AIStore (AIS) exposes metrics in Prometheus format via HTTP endpoints.

This integration enables comprehensive monitoring of AIS clusters, performance tracking, capacity planning, and long-term trend analysis.

Table of Contents


Overview

AIS tracks a comprehensive set of performance metrics including:

  • Operation counters (GET/PUT/DELETE/etc.)
  • Resource utilization (CPU, memory, disk)
  • Latencies and throughput
  • Network and peer-to-peer streaming statistics
  • Extended actions (xactions)
  • Error counters and node state

AIS supports observability through several complementary tools:

  • Node logs (fine-grained operational events)

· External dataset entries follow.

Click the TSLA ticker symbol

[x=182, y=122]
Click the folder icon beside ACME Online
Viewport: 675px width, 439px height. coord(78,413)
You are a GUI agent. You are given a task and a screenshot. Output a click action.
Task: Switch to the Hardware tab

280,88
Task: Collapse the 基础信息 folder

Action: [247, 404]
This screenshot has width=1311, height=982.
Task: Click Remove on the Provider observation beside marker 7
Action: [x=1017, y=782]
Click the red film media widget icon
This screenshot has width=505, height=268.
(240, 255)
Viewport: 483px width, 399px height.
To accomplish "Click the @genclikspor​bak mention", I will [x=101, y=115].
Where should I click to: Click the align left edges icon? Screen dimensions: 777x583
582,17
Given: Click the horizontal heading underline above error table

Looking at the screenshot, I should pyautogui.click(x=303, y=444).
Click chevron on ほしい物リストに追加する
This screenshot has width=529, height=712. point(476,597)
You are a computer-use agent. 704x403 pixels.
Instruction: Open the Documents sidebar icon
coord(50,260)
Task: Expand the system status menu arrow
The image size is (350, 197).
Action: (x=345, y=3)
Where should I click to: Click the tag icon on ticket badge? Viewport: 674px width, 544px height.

  • CLI for interactive monitoring (e.g., ais show cluster stats)

  • Monitoring backends:

    • Prometheus (recommended)
    • Grafana for dashboards & alerting

For load testing and benchmarking metrics, see AIS Load Generator and How To Benchmark AIStore.

A complete catalog of AIS metrics is available at: Monitoring Metrics Reference


Monitoring Stack

Typical Prometheus deployment:

┌────────────────┐ ┌────────────────┐
│ │ scrape│ │
│ Prometheus │◄──────┤ AIStore Node │
│ │ │ /metrics │
└────────────────┘ └────────────────┘
││
││ query
┌────────────────┐
│ │
│ Grafana │
│ │
└────────────────┘

This stack provides:

  • Direct metric collection from AIS nodes
  • Centralized metric retention
  • Grafana visualization & alerting
  • Long-term performance & cost analysis

Prometheus Integration

Native Exporter

AIS acts as a first-class Prometheus exporter. Every node automatically:

  1. Registers all metrics at startup
  2. Exposes /metrics for Prometheus to scrape
  3. Uses Prometheus native formatting and metadata
  4. Works with both HTTP and HTTPS clusters

No configuration is required to “enable” Prometheus — it is always on.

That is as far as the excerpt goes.